Secondo la perizia redatta dall’ing. Giuseppe Lamusta per conto di Vito De Filippis, uno dei proprietari della tenuta Leucaspide, nella zona protetta a ridosso della gravina sarebbero stati sversati oltre 5 milioni di metri cubi di rifiuti (contenenti anche berillio, pcb e arsenico). Vito De Filippis si è rivolto agli avvocati Carlo e Claudio Petrone, Francesco Meo e Carlo Tagariello per chiedere giustizia. I professionisti hanno svolto un lavoro lungo e complesso, fatto di verifiche sul posto, rilievi fotografici, analisi chimiche, lettura di vecchi documenti, ricostruzioni di passaggi burocratici, fino a consegnare alla Procura un faldone di duemila pagine che hanno permesso al pm Mariano Buccoliero di avviare l’indagine, delegata alla Guardia di Finanza.

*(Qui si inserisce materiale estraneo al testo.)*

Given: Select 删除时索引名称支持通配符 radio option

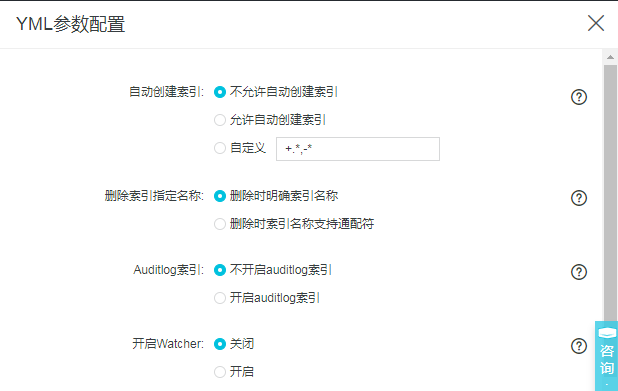Looking at the screenshot, I should (220, 224).
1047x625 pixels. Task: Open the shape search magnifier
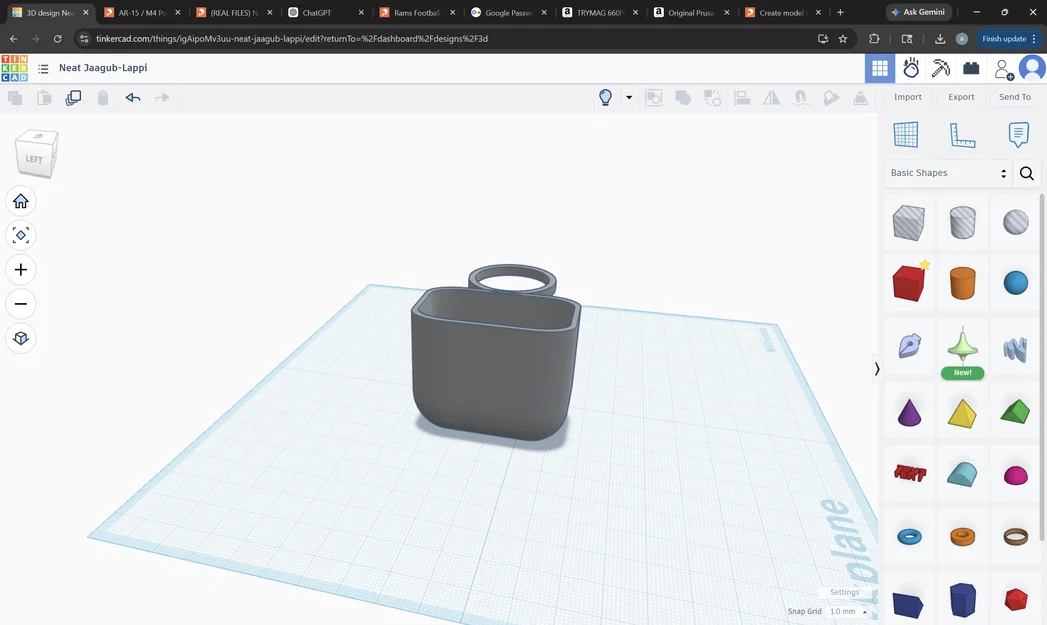pos(1026,173)
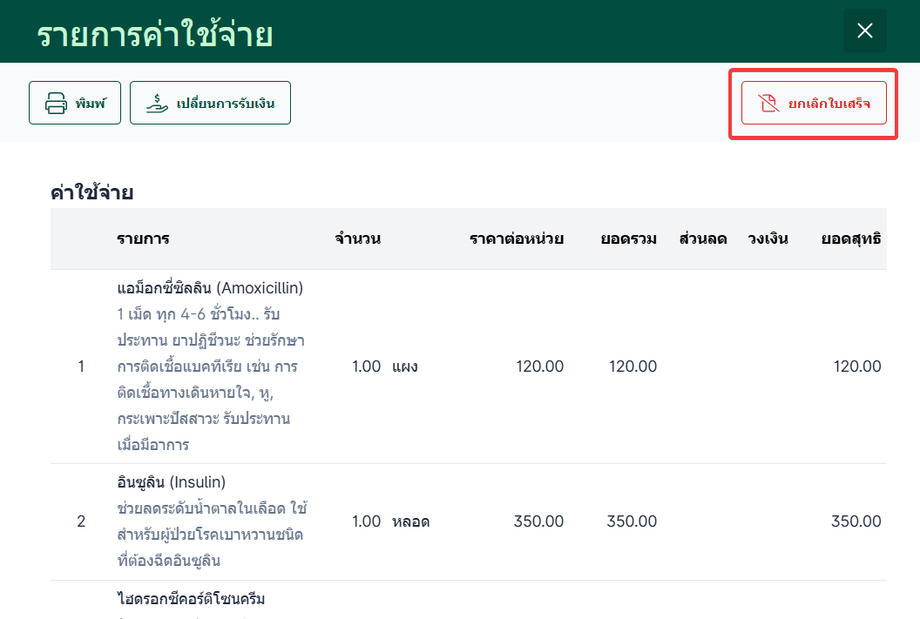The height and width of the screenshot is (619, 920).
Task: Select the ยอดรวม column header
Action: click(628, 238)
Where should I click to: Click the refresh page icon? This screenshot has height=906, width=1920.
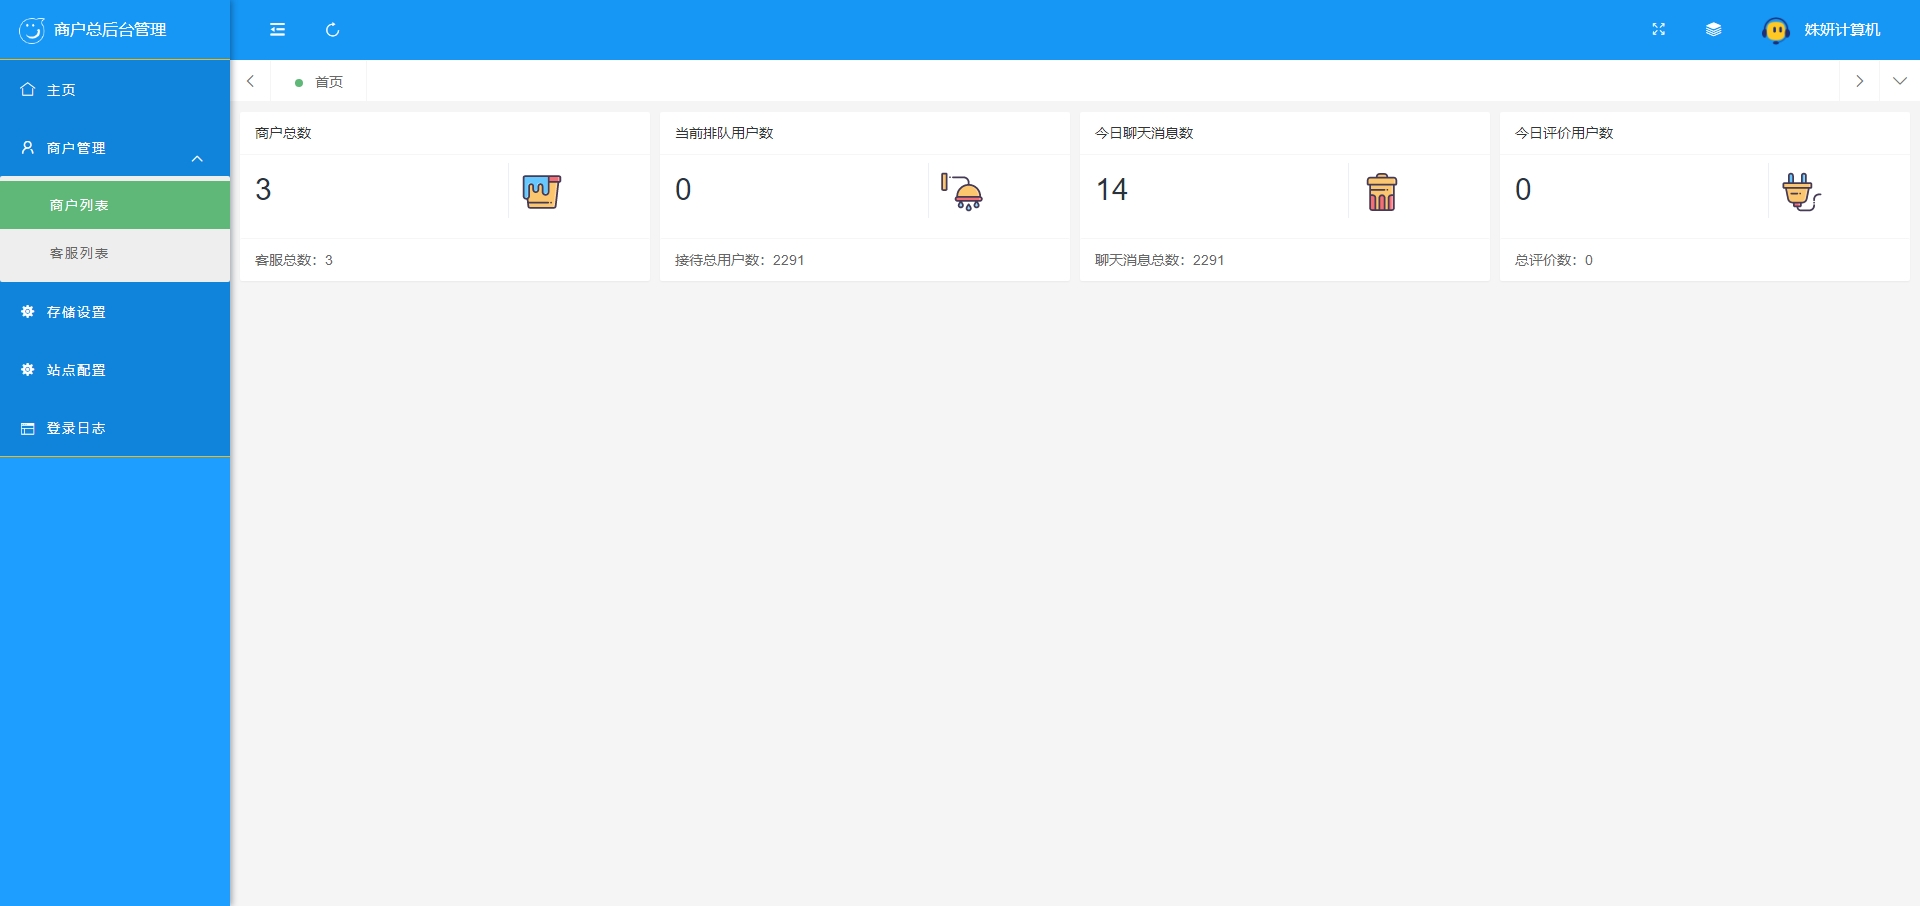333,30
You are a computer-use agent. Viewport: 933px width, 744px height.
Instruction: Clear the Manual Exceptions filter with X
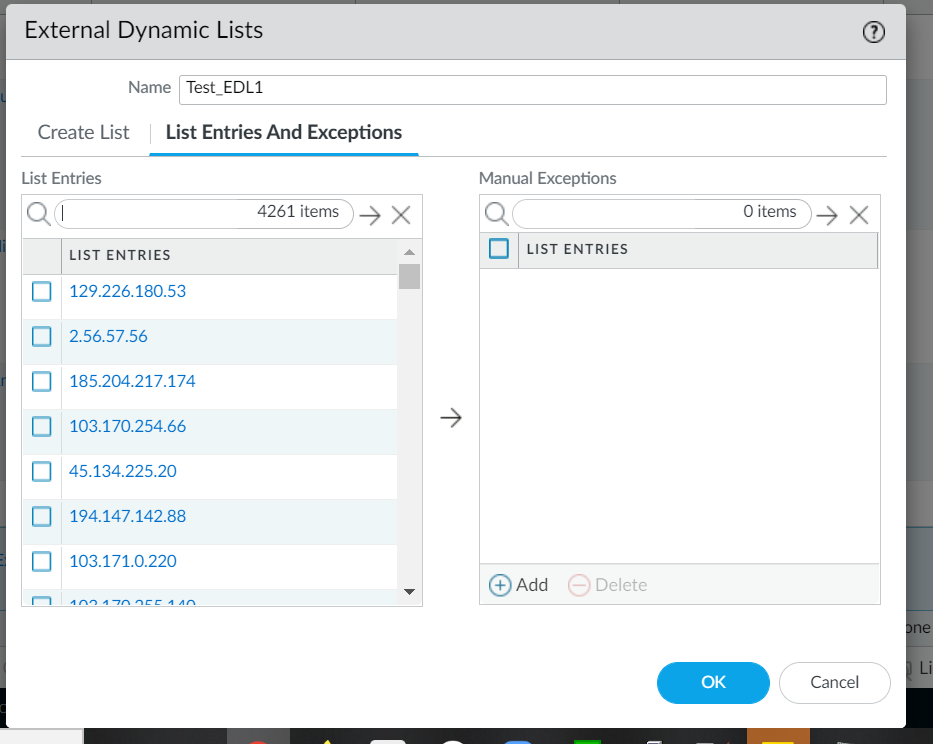(x=858, y=214)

La vicenda fu raccontata dalla Gazzetta nel 2013, quando a guidare l’Ilva era il commissario Enrico Bondi il quale scrisse a Ministero dell’Ambiente, Ispra, Arpa, Procura per segnalare la presenza dei rifiuti, sostenendo però che «tale area, mai utilizzata da Ilva dal subentro alla gestione Iri nel 1995, risulta invece essere stata esclusivamente dell’Iri dal 1970».

La magistratura è giunta ad altre conclusioni, ora spetta agli indagati proporre le loro versioni al pubblico ministero Mariano Buccoliero, chiamato poi a decidere se procedere o meno con la richiesta di rinvio a giudizio.